▸ **Data for review**
########
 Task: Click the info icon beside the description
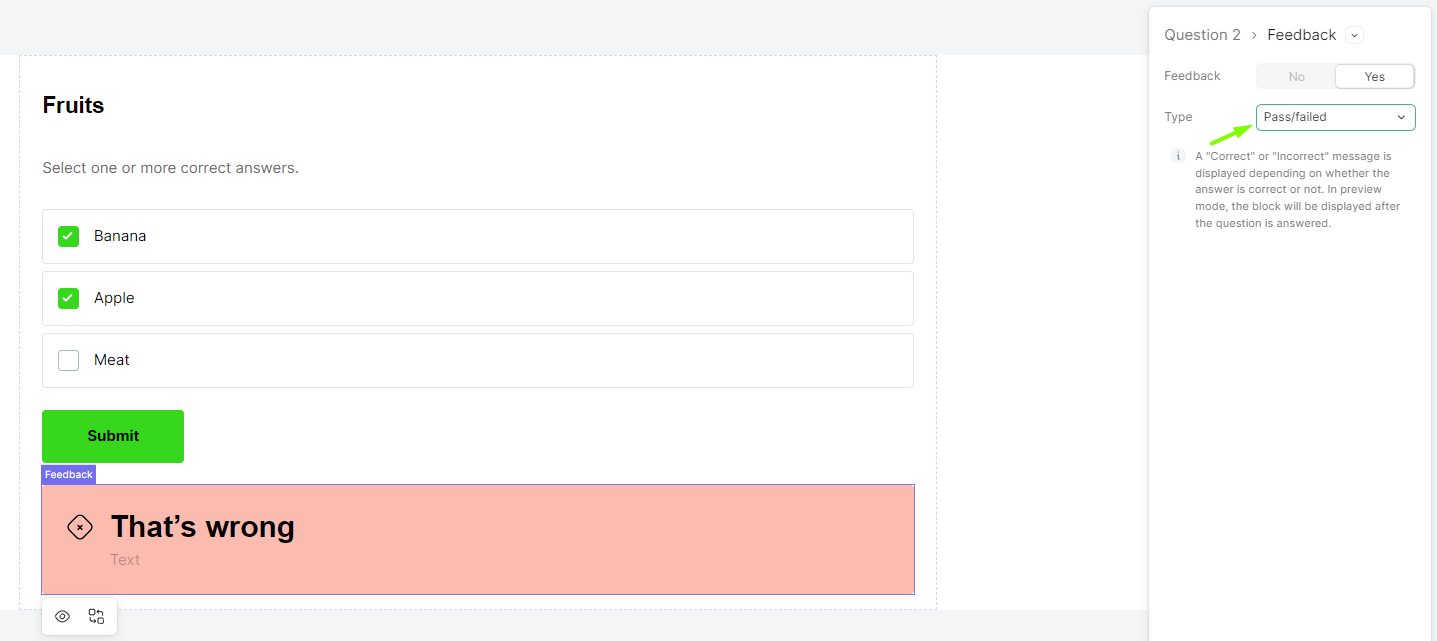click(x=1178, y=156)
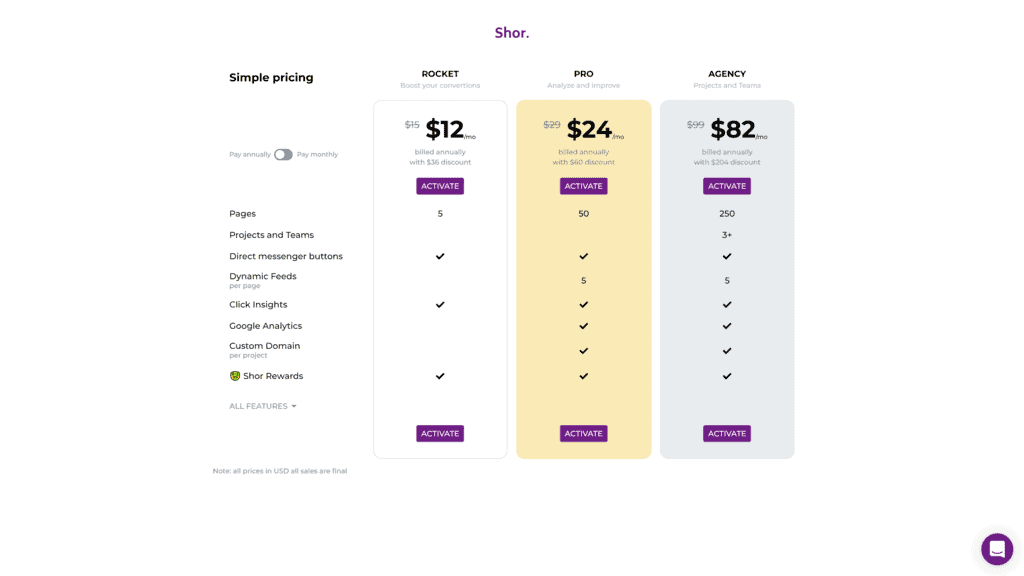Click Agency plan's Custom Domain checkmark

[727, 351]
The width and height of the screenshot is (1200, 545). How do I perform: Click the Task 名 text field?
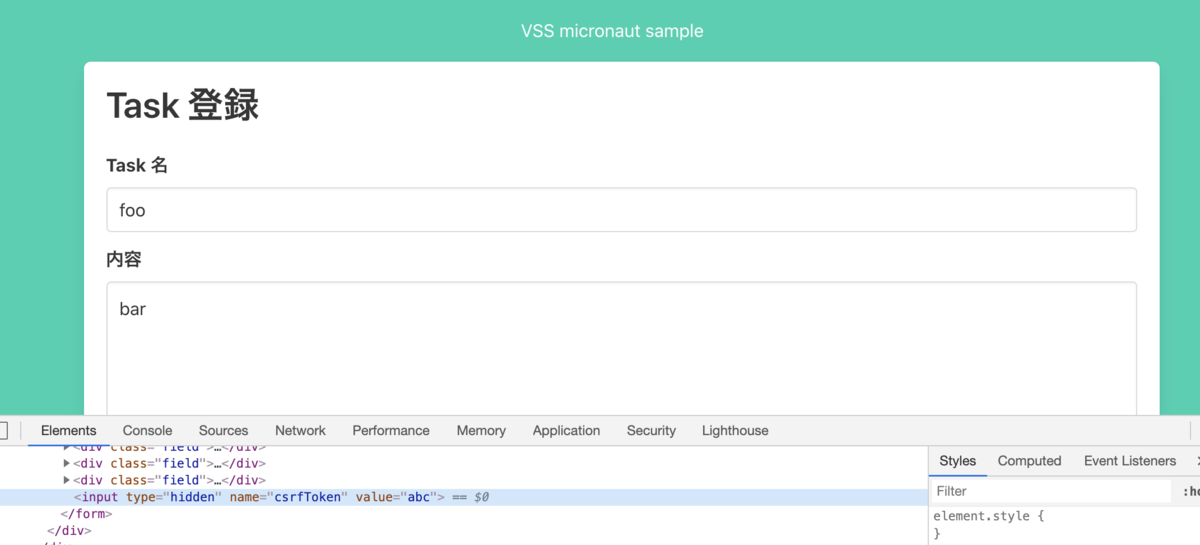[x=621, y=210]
########
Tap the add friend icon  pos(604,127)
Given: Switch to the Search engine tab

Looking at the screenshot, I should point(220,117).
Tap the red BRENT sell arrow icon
########
Going back over the entries above, copy word for word every line from the one that has "Tap the add" on through the one that has "Tap the red BRENT sell arrow icon".

Tap the add friend icon  pos(604,127)
Given: Switch to the Search engine tab

Looking at the screenshot, I should point(220,117).
Tap the red BRENT sell arrow icon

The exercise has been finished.